Decades after the dark happenings at the Overlook Hotel, Dan Torrance remains traumatised and keen to drink away his fears and ability to shine. When a young girl, who shines brighter than himself, reaches out to him, our story unfolds…
Following on from one of the most revered horror movies of all time, whilst in the shadow of master film maker Stanley Kubrick, was always going to be an ambitious task. Director Mike Flanagan, clearly an avid horror fan having created Netflix’s hit show The Haunting of Hill House, has begun making a name for himself. I wouldn’t say Doctor Sleep is your typical horror film – at least not in the way its predecessor was. What this film does, however, is open up the world of The Shining, delving deeper into the curious ability that Danny Torrance, among others, holds.
Thirty-nine years after the events of The Shining, Dan Torrance is still haunted by his past. Turning to alcohol, like his father, to hide from his fears. Played by the brilliant Ewan McGregor, the innocent yet troubled toddler is now a rugged, shell of a man. Shaking off his ability to shine, swearing to never use it again from fear of what happened to his family in the Overlook Hotel, unfortunately
his powers are too strong, and ghosts of his past begin to appear. After a drunken, drug fuelled romance that ended cold he decides to pack up and start anew. Events unfold, after another who shares his ability contacts him, we learn of a cult called the True Knot, who feed on young ones’ ability to shine.
The leader of True Knot, Rose the Hat, is a very exciting character. Played by Rebecca Ferguson, she exhumes a villain that you wouldn’t expect to see in the world we think we know, based on the original film alone. This character certainly wouldn’t have worked well in the original film, but her (and the cult she leads) work perfectly in this narrative and helps depict the world of the Shining. After she learns of the most powerful Shiner she’s ever seen, Abra played by Kyliegh Curran, she sets the goal to consume her power.

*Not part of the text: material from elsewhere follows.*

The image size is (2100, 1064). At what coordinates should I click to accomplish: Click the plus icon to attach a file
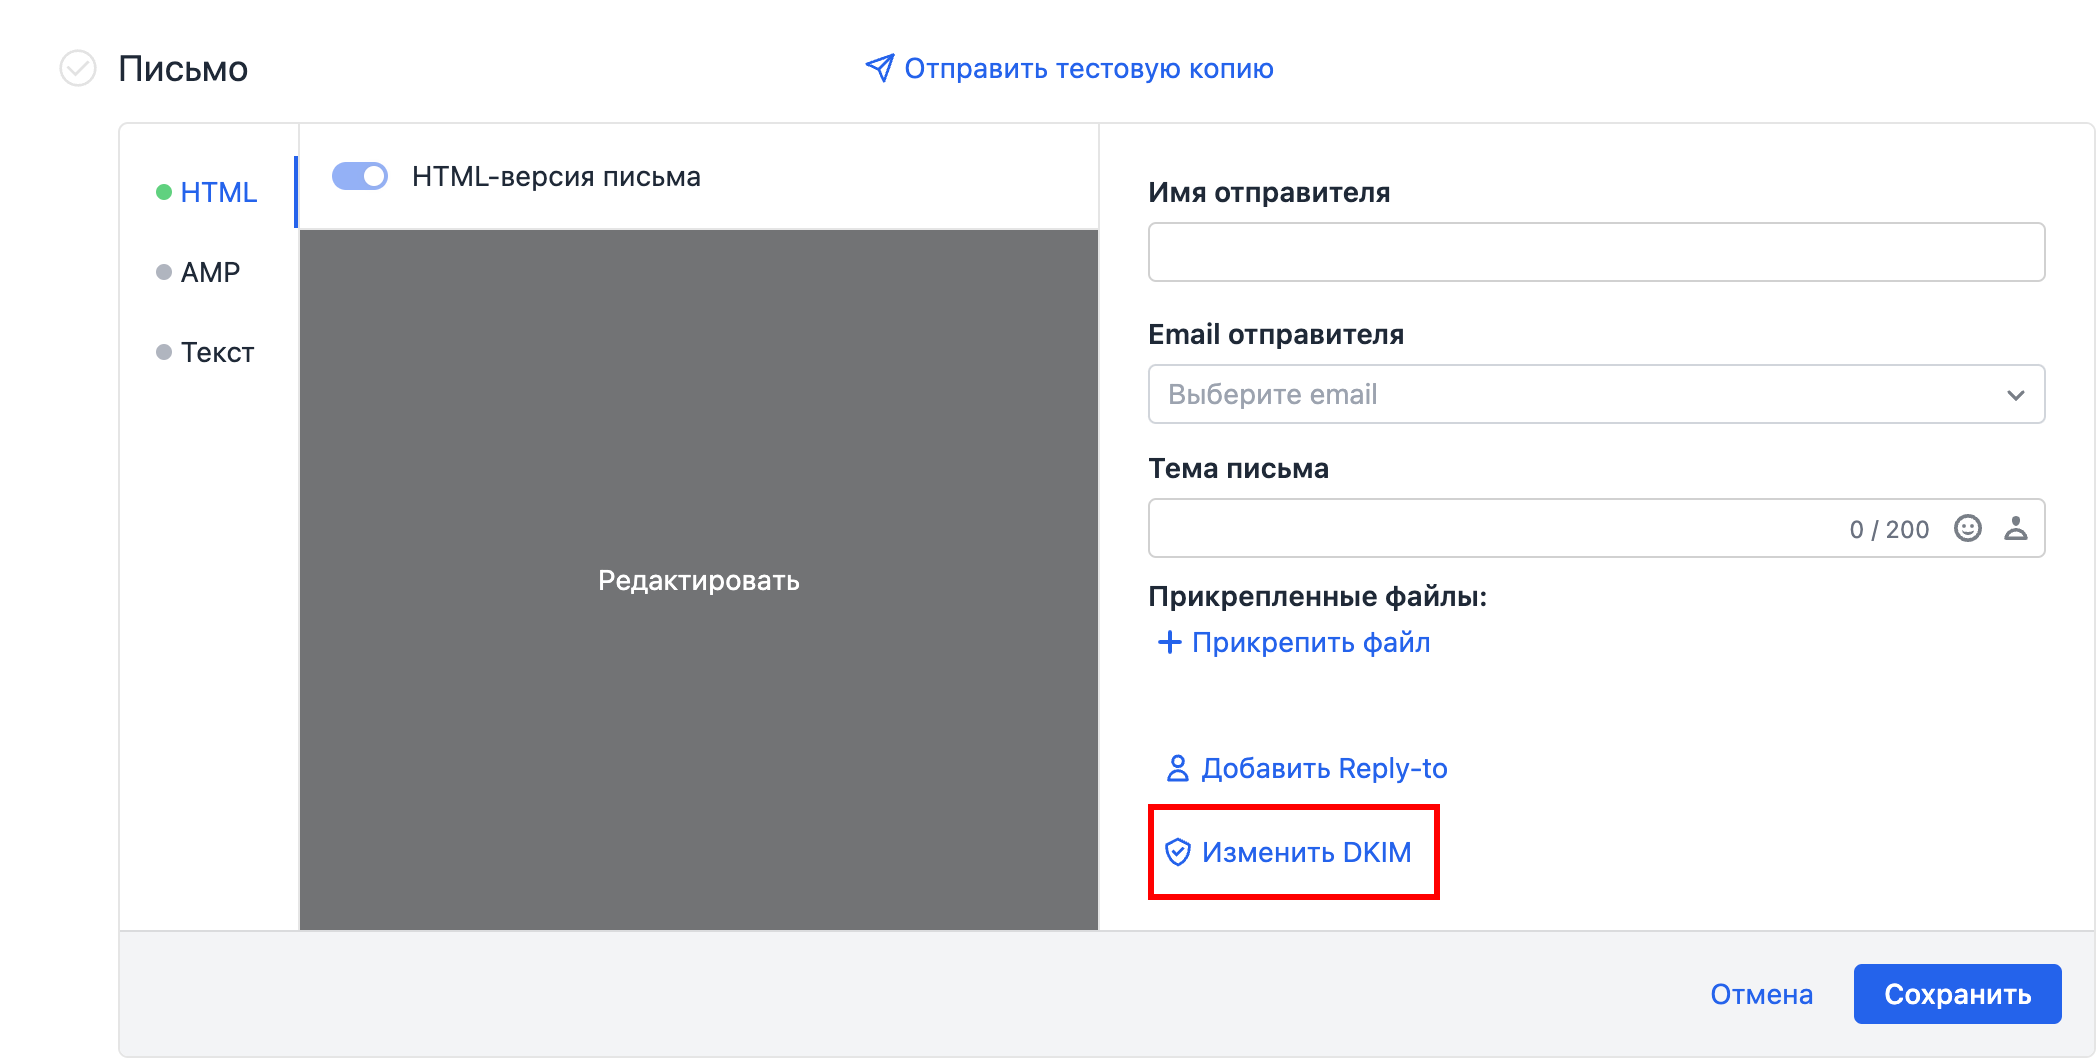(1168, 642)
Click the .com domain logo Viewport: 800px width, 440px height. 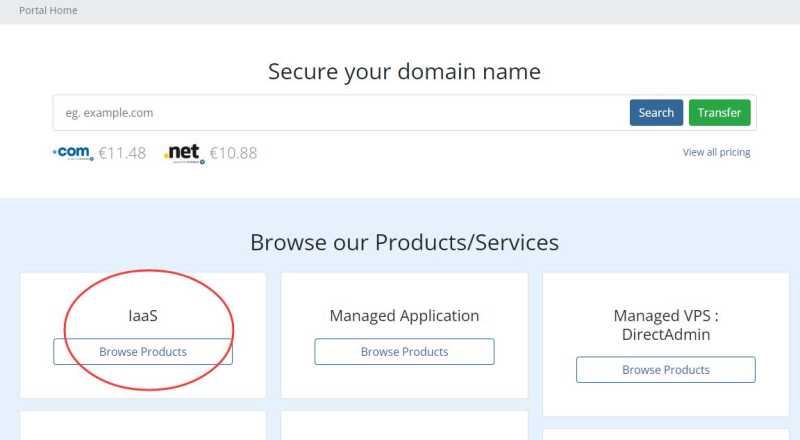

The soundtrack does a perfect job of keeping the energy of the previous film alive, with the horns and heavy strings that sent shivers up your spine making a perfect comeback. The dynamic range really cements the tense atmosphere of the film, crashing crescendos during dramatic scenes. Ambiguous shimmering bells that work their way around the cinema’s speaker system. I thoroughly recommend watching this film on the big screen, if for nothing other than just the audio. Music is vital in a horror film, and it certainly doesn’t disappoint here.
The director has done a brilliant job of maintaining the atmosphere and energy of The Shining, whilst simultaneously adding his own flare and character. Having modified some elements of Doctor Sleep to fit with the continuity of the previous film, it’s obvious that Mike Flanagan was just as captivated as myself by the style and sheer power of Kubrick’s film.